THERE WAS THE AWFULLEST FIGHT YOU EVER SAW.

When things got a little bit quiet, and the man who played the drum had made it up with the leader, the band began to play something on its own account. It began all right, but it didn't finish the way it was meant to finish. First one player and then another would blow a loud note in the wrong place, and the leader would hammer on his music-stand, and the people would laugh themselves 'most sick. After a while the band came to a place where the trombones seemed to get crazy, and the leader just jumped up and knocked the trombone-player down with a big horn that he snatched from another man.
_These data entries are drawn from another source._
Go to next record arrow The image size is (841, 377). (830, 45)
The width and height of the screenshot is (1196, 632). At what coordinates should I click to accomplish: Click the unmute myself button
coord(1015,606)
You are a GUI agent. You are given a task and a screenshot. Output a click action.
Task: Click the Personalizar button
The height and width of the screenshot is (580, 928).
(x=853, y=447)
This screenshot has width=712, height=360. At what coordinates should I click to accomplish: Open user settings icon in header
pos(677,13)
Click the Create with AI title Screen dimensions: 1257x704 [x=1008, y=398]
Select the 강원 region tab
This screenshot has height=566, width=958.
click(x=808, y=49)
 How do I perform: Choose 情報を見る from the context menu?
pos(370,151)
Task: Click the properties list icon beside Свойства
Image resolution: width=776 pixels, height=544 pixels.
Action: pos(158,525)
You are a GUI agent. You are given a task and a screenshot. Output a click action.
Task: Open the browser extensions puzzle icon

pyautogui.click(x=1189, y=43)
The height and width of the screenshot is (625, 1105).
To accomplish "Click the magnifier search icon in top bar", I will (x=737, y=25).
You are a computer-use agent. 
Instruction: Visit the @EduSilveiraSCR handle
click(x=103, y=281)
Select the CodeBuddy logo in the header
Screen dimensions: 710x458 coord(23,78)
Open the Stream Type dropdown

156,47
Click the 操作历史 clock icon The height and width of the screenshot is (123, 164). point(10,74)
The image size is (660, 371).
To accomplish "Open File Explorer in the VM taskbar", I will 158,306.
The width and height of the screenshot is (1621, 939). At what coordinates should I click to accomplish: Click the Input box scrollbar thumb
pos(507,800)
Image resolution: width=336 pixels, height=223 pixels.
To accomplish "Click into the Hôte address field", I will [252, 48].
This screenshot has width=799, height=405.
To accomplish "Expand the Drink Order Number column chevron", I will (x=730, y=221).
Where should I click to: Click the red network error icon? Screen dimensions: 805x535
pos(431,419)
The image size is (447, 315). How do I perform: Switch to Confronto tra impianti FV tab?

Then somebody hit the leader with a cornet and knocked him into the big drum, and there was the awfullest fight you ever saw till somebody turned out the gas.

There wasn't any more concert that night, and the people all got their money back, and now Mr. Travers and the leader of the band have offered a reward for "the person who maliciously altered the music"—that's what the notice says. But I wasn't malicious, and I do hope nobody will find out I did it, though I mean to tell father about it as soon as he gets over having his nose pretty near broke by trying to interfere between the trombone-player and the man with the French horn.


[OUR BABY.]

Mr. Martin has gone away. He's gone to Europe or Hartford or some such place. Anyway I hope we'll never see him again. The expressman says that part of him went in the stage and part of him was sent in a box by express, but I don't know whether it is true or not.

I never could see the use of babies. We have one at our house that belongs to mother and she thinks everything of it. I can't see anything wonderful about it. All it can do is to cry and pull hair and kick. It hasn't half the sense of my dog, and it can't even chase a cat. Mother and Sue wouldn't have a dog in the house, but they are always going on about the baby and saying "ain't it perfectly sweet!" Why, I wouldn't change Sitting Bull for a dozen babies, or at least I wouldn't change him if I had him. After the time he bit Mr. Martin's leg father said "that brute sha'n't stay here another day." I don't know what became of him, but the next morning he was gone and I have never seen him since. I have had great sorrows though people think I'm only a boy.